In VR, haptic devices simulate physical sensations that are triggered when avatars interact with virtual objects. There are devices that can alter an avatar's weight distribution or aerodynamics to mimic what is happening in the virtual environment. Real physical props can also be used to introduce real-life challenges to VR sports. Haptic sensations can even be created in mid-air.
Smell, or olfactory sense, is another important mechanism that improves engagement within a virtual world. A Kickstarter campaign for a VR mask that can simulate the sense of smell using aroma capsules has exceeded its funding target, demonstrating the level of interest in multisensory VR.
In addition to extra senses, VR gives the user a sense of body ownership over the virtual avatar. Body ownership refers to the self-attribution of a (virtual) body. This can be achieved by synchronising multiple sensory feedback.
For example, when the user can see their virtual hand being touched and can feel the haptic sensation at the same time, they are more likely to believe the virtual body is theirs. This is demonstrated by the famous rubber hand experiment.
How virtual bodies affect behaviour
People respond differently to virtual avatars depending on who they are and the characteristics of the avatar. For example, a recent study found that women dislike their virtual avatar having male hands, whereas men are more likely to accept avatar hands of any gender.
Another study found that racial bias decreases when caucasians are represented by avatars that have darker compared with lighter skin.
The body shape of the avatar also affects behaviour. Researchers found that game players showed increased physical activity in the real world if they regularly played games with thin avatars as opposed to obese ones.
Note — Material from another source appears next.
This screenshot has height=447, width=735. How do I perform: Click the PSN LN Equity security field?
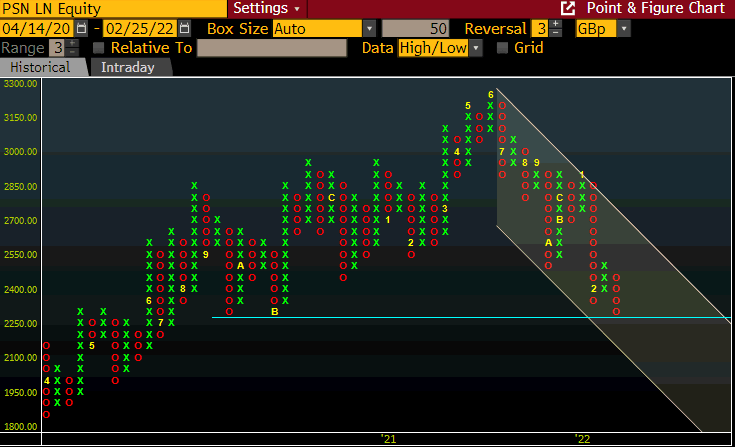pos(60,8)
This suggests that the identities of virtual avatars can take precedence over our usual identities.
Choosing the right path
The ability to embody a virtual avatar blurs the lines between what's going on in the headset and what's happening in real life. It feeds the freedom to explore and experiment, whether that's with a different personality, gender or physicality.
But the option has to be available in the first place if it's going to have an impact. PC Gamer reported this week that the developers of the medieval multiplayer game Mordhau were considering introducing female and racially diverse skin tones into the game. The suggestion (which they deny) that they were also planning to give players the option to turn off this diversity if they don't like it led to a wave of backlash within the gaming community.
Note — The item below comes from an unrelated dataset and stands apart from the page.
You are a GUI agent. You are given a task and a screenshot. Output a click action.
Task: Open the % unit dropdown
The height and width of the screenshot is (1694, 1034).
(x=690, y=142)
Our own research with older adults has also revealed frustrations with the lack of flexibility in avatar creation tools, such as the inability to modify personal characteristics like facial features and fitness levels.
Embodiment is powerful. It can influence your self-identity, perception, and behaviours both in and outside of virtual worlds. The onus is on the future designers and developers of this technology to ensure this power is used for good.